Deserialization refactor: introduce new deserialization traits #970

wprzytula · 2024-03-24T14:16:12Z

The new traits

This PR introduces the new deserialization traits, DeserializeValue and DeserializeRow, which are going to replace FromCqlVal and FromRow, respectively.

If a type implements DeserializeValue<'f>, this means that it can take a buffer of lifetime 'f and deserialize itself, treating the contents of the buffer as a CQL value. Analogously, DeserializeRow<'f> allows for deserialization of types that are supposed to represent a whole row returned in the results.

Deserialization is now split into two phases: type checking and actual deserialization. Both traits have two methods: type_check and deserialize. The idea behind this is to validate the column types of the response only once, after the response is received. The deserialize method is then called for each row/value to perform the actual parsing: that method is allowed to assume that type_check was called and may skip some type checking for performance (although it cannot use that assumption to perform unsafe operations, it is not an unsafe method).

The previous framework only supported deserialization of types that exclusively own their data, for example String or Vec<u8>. However, the new framework allows for types that borrow or co-own the frame buffer:
- Types that borrow the buffer are &'f str and &'f [u8]. They just point to the raw data from the serialized response. Rust's lifetime system makes sure that the the user doesn't deallocate the serialized response until using the deserialized types that point to the buffer are dropped. Apart from the aforementioned types, a bunch of iterator types have been introduced that allow consuming collections without allocations.
- Serialized frame is represented with bytes::Bytes. It is possible to create a subslice (also of type Bytes) that keep the original alive. The type being deserialized can obtain access to such subslice. Like in the case of e.g. &str vs. String, keeping Bytes allows to avoid an allocation, but it is also easier to handle as deserialized type doesn't have to be bound by any lifetime. It important to be careful when handling such types as they keep whole serialized frame alive, even if they only point to a subslice. This can lead to a space leak and more memory being used than necessary.
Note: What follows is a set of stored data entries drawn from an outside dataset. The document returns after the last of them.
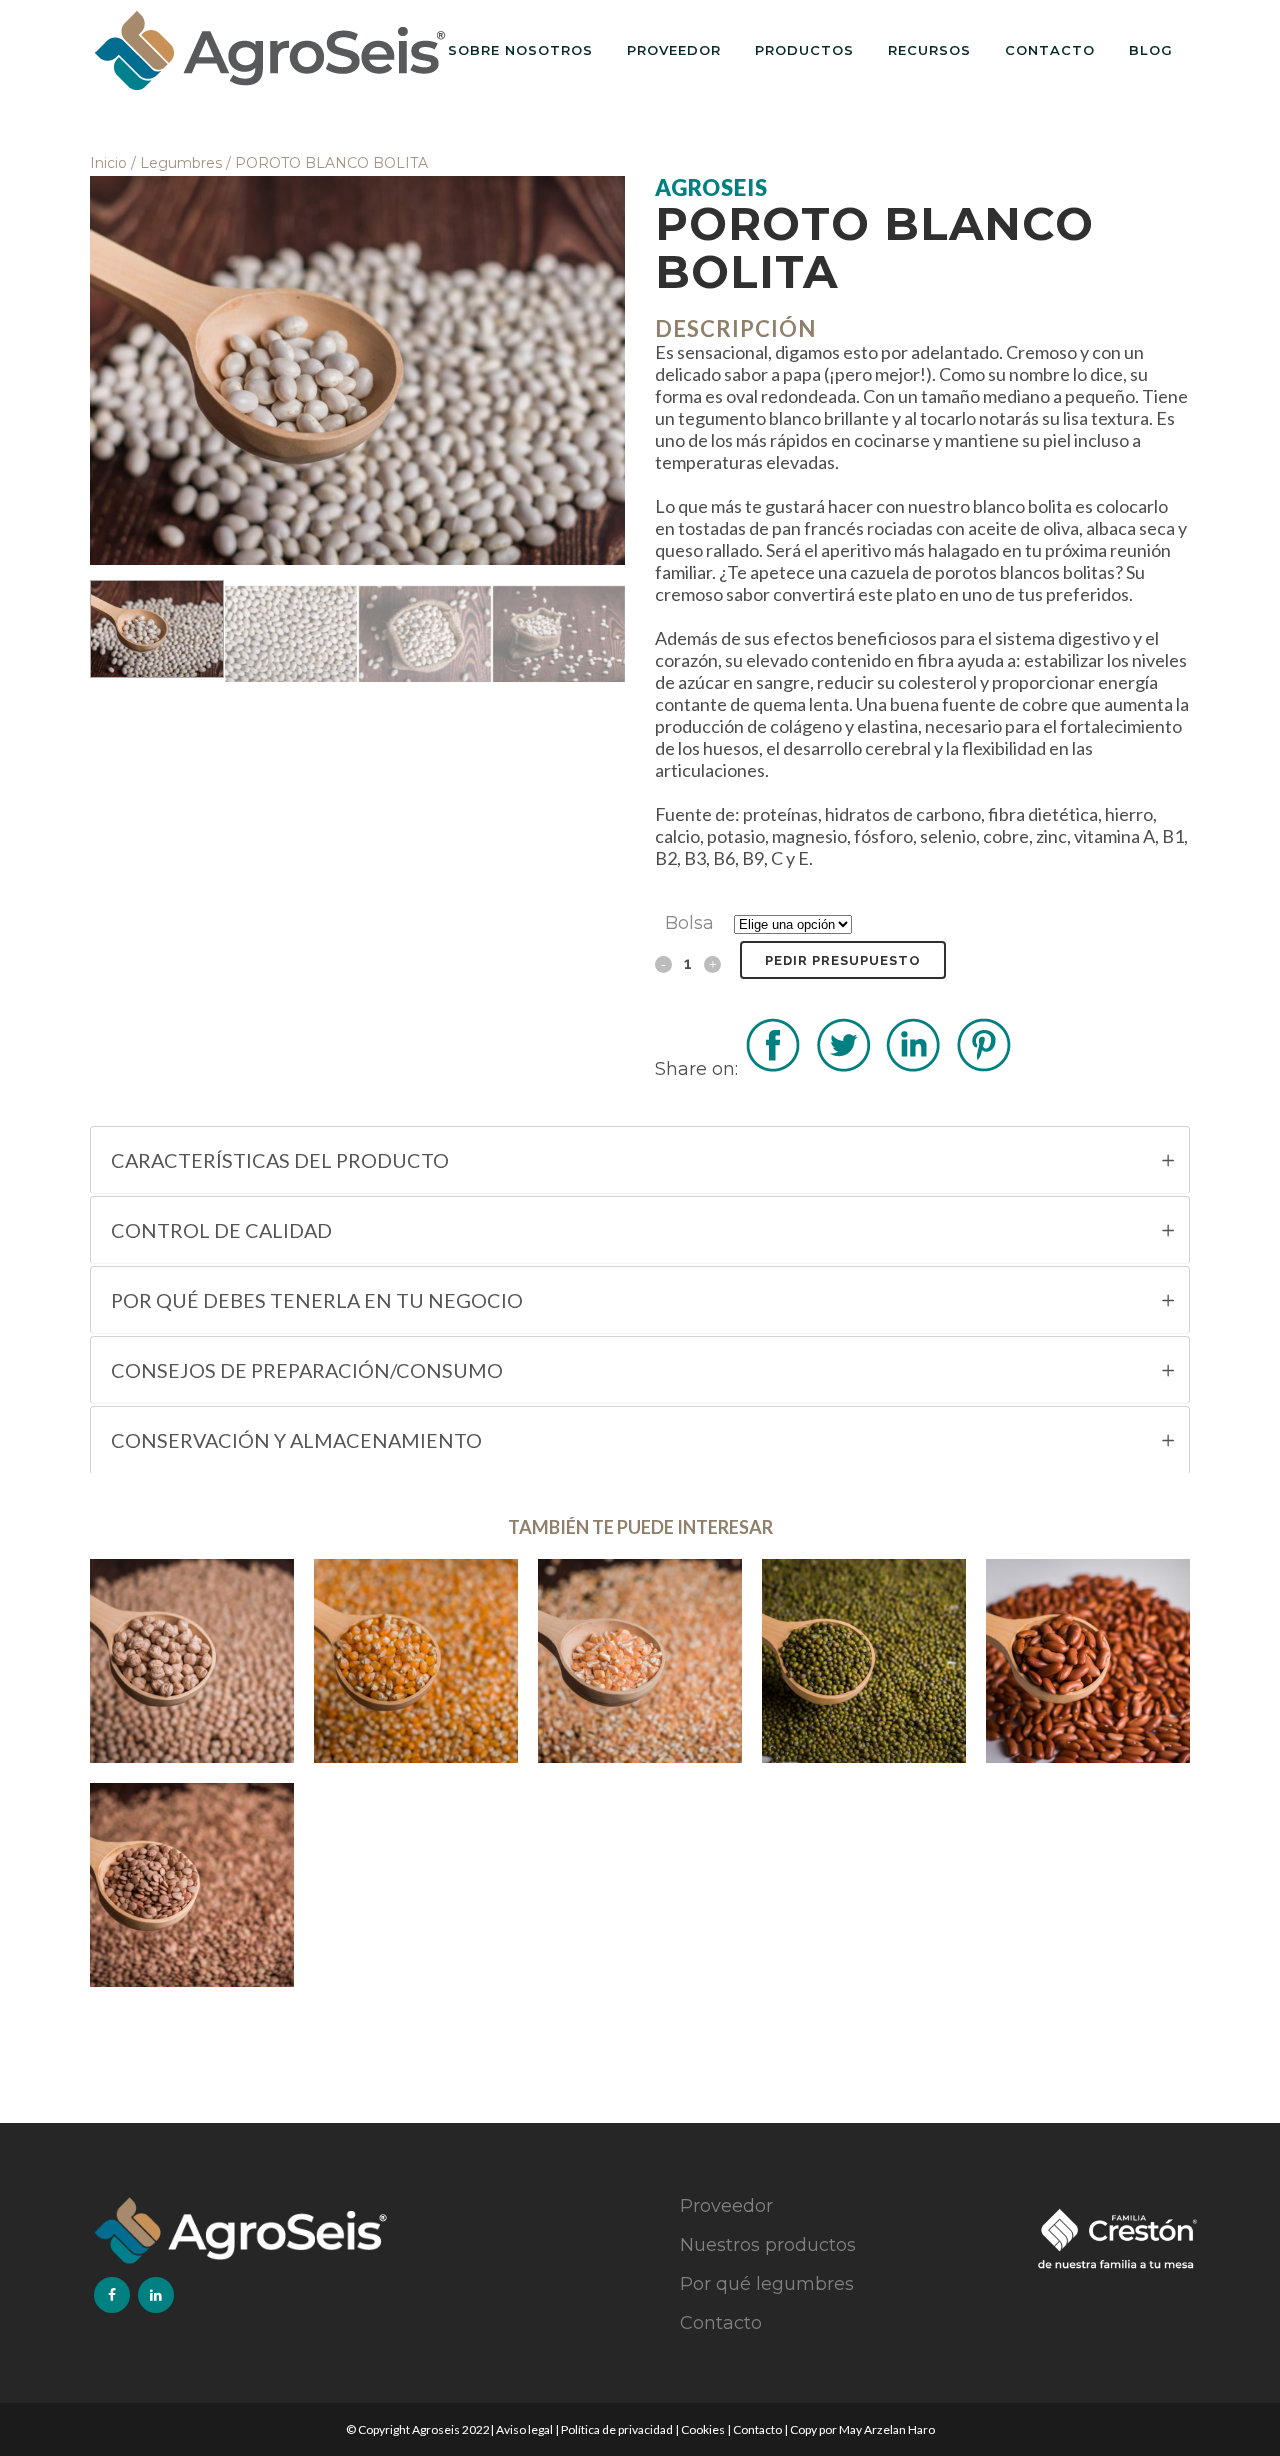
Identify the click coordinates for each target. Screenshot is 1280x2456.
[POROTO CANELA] (1088, 1661)
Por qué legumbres (767, 2284)
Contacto (721, 2323)
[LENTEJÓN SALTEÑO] (192, 1885)
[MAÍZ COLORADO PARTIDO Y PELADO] (640, 1661)
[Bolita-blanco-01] (357, 370)
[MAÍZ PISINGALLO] (416, 1661)
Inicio (108, 163)
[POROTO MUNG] (864, 1661)
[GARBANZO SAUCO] (192, 1661)
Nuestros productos (768, 2245)
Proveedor (726, 2206)
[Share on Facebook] (773, 1069)
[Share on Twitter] (843, 1069)
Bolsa (689, 923)
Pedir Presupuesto (843, 960)
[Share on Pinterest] (983, 1069)
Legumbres (181, 163)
Implementation of the new traits for all supported types

All the previously supported types (i.e. those that could be deserialized using the old framework) are supported now as well.
There is only one exception: CQL List is no longer deserializable into a set (HashSet or BTreeSet), because such conversion could be lossy, which is an unwanted property for deserialization.

Errors

The error framework is analogous to one used in the serialization framework: DeserializationError is added that resembles SerializationError and is type-erased as well.
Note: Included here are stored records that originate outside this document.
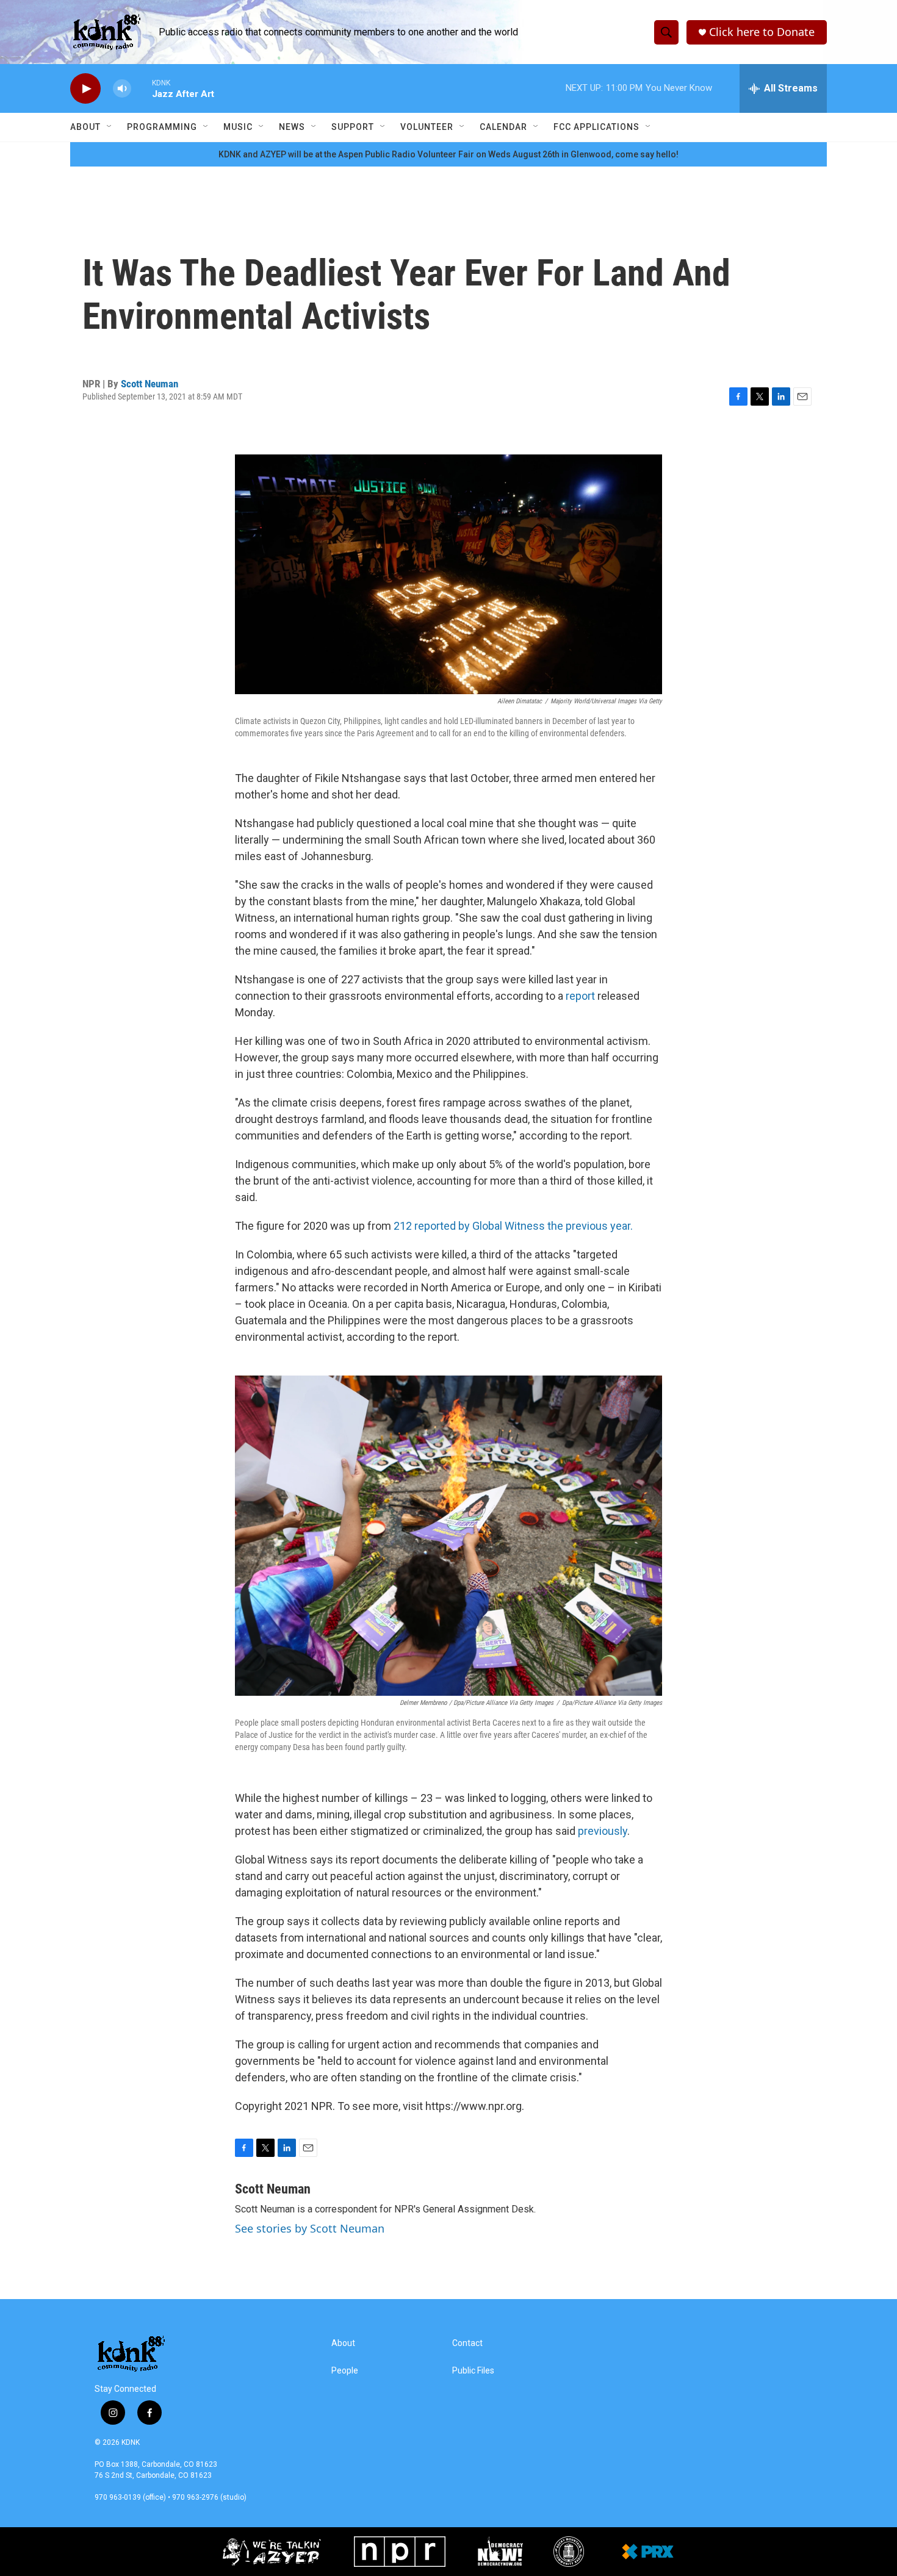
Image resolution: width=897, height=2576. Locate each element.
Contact (467, 2343)
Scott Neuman (149, 384)
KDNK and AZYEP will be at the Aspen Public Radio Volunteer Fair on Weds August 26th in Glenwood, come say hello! (448, 154)
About (85, 127)
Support (352, 127)
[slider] (141, 88)
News (292, 127)
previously (602, 1830)
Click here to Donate (762, 32)
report (580, 995)
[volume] (122, 88)
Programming (162, 127)
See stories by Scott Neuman (309, 2228)
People (344, 2370)
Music (238, 127)
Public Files (473, 2370)
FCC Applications (596, 127)
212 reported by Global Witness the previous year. (513, 1225)
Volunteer (426, 127)
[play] (85, 89)
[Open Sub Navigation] (110, 127)
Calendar (503, 127)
As the new deserialization framework has separate type_check() and deserialize() function (contrary to the serialization framework, which has only one serialize() method), it makes sense for them to return distinct errors.
That's why a new TypeCheckError is added, too, which is type-erased as well.

Testing

All new types are unit tested.
Additionally, a decent test suite is added to verify compatibility of the old and the new framework.
New errors are tested, too, although not exhaustively. I'd prefer not to bog down too much in testing them thoroughly.

Pre-review checklist

I have split my patch into logically separate commits.
All commit messages clearly explain what they change and why.
I added relevant tests for new features and bug fixes.
All commits compile, pass static checks and pass test.
PR description sums up the changes and reasons why they should be introduced.
I have provided docstrings for the public items that I want to introduce.
I have adjusted the documentation in ./docs/source/.
I added appropriate Fixes: annotations to PR description.

github-actions · 2024-03-24T14:20:52Z

cargo semver-checks detected some API incompatibilities in this PR.
Checked commit: 42c69c7

See the following report for details:

cargo semver-checks output

./scripts/semver-checks.sh --baseline-rev 5dbb10b800ef90a2f5ec08ca9b39c2c3e78c5e86
+ cargo semver-checks -p scylla -p scylla-cql --baseline-rev 5dbb10b800ef90a2f5ec08ca9b39c2c3e78c5e86
     Cloning 5dbb10b800ef90a2f5ec08ca9b39c2c3e78c5e86
     Parsing scylla v0.13.0 (current)
      Parsed [  21.692s] (current)
     Parsing scylla v0.13.0 (baseline)
      Parsed [  18.171s] (baseline)
    Checking scylla v0.13.0 -> v0.13.0 (no change)
     Checked [   0.525s] 72 checks; 72 passed, 0 unnecessary
    Finished [  40.440s] scylla
     Parsing scylla-cql v0.2.0 (current)
      Parsed [   9.845s] (current)
     Parsing scylla-cql v0.2.0 (baseline)
      Parsed [   9.941s] (baseline)
    Checking scylla-cql v0.2.0 -> v0.2.0 (no change)
     Checked [   0.302s] 72 checks; 71 passed, 1 failed, 0 unnecessary

--- failure enum_variant_added: enum variant added on exhaustive enum ---

Description:
A publicly-visible enum without #[non_exhaustive] has a new variant.
        ref: https://doc.rust-lang.org/cargo/reference/semver.html#enum-variant-new
       impl: https://github.com/obi1kenobi/cargo-semver-checks/tree/v0.31.0/src/lints/enum_variant_added.ron

Failed in:
  variant ParseError:DeserializationError in /home/runner/work/scylla-rust-driver/scylla-rust-driver/scylla-cql/src/frame/frame_errors.rs:43
     Summary semver requires new major version: 1 major and 0 minor checks failed
    Finished [  20.130s] scylla-cql
make: *** [Makefile:61: semver-rev] Error 1

scylla-cql/src/types/deserialize/value.rs

scylla-cql/src/types/deserialize/mod.rs

scylla-cql/src/types/deserialize/row.rs

scylla-cql/src/types/deserialize/value.rs

Lorak-mmk · 2024-04-01T13:50:00Z

scylla-cql/src/types/deserialize/value.rs

+            compat_check_serialized::<BigDecimal>(&ColumnType::Decimal, &num1);
+            compat_check_serialized::<BigDecimal>(&ColumnType::Decimal, &num2);
+            compat_check_serialized::<BigDecimal>(&ColumnType::Decimal, &num3);
+        }


Why some types are only tested in this function and some are both tested here and in a separate function? I see there are more occurrences of this, but I won't comment each one, just the comment here and previous one about bool

No idea.
@piodul ?

Why some types are only tested in this function and some are both tested here and in a separate function?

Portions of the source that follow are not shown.